Bodybuilding is increasingly becoming a way of engaging young people in conversations about Christianity.
In Australia, a 19 year old says he found his faith – and success - after tapping into the Generation Z Christian bodybuilder scene.
Hugo Byrnes from Alice Springs is the founder of a body-building clothing firm called ‘Sunday Mass’ which produces lift-wear emblazoned with Christian slogans.
Hugo told ABC News that he wasn’t raised in a Catholic household, but he found his faith after his friends started sharing body-building memes at school. The memes showed famous bodybuilders with quotes from the Bible :
"You start paying more attention to it because it's funny, it's cool pictures."
Some of the slogans he uses such as ‘The Last Supplement’ and ‘On the Seventh Day He Lifted’ have been criticised as being blasphemous, but Mr Byrnes said it was all done in a faithful spirit :
“I'm not doing it to be blasphemous, it's in good taste. I'm showing Jesus's strength and whatnot through muscles."
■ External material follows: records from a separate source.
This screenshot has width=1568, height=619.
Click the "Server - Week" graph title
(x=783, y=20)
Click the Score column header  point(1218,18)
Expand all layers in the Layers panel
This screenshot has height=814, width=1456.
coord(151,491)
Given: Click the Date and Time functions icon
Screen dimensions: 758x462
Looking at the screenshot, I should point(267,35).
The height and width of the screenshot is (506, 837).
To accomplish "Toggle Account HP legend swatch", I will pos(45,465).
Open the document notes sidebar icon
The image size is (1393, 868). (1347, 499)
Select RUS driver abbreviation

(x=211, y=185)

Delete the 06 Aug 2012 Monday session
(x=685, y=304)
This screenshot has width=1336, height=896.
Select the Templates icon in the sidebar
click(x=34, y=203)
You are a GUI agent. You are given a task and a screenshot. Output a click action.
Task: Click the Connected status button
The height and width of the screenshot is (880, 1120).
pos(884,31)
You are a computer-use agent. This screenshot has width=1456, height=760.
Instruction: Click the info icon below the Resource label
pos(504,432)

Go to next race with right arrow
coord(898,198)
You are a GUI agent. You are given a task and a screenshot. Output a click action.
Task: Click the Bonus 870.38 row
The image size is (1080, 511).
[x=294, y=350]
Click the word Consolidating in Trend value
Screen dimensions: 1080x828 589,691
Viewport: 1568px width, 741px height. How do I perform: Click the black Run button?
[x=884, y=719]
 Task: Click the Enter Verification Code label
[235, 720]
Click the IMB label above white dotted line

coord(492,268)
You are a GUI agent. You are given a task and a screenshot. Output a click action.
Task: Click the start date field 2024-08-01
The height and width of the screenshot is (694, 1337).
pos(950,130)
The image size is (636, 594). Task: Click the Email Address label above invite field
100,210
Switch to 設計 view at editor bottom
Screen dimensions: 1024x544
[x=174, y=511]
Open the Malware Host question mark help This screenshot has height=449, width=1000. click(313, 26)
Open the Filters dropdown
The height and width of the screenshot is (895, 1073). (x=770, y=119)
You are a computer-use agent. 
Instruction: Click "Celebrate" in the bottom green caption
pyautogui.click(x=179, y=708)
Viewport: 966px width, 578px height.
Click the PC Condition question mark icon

Across the globe, a Catholic priest in the Archdiocese of Miami, Fr Capo is using bodybuilding as a way of bringing young people into the church.
The 51 year old who is himself a bodybuilder, told Catholic News Service :
“For many young people, the fitness world of sports becomes a door to many other things that they can discover in the church. Sometimes they are people that are not connected at all to their faith but might be interested in sports and the fitness world, and that becomes the door for conversations.”
He said conversations at the gym inevitably turn into discussions on faith and religion and he’s even had impromptu confessions.
Fr Capo, who preaches the theology of fitness to nearly 40,000 followers on Instagram, recently quoted the late Pope John Paul II : “The Church cannot but encourage everything that serves in harmoniously developing the human body.”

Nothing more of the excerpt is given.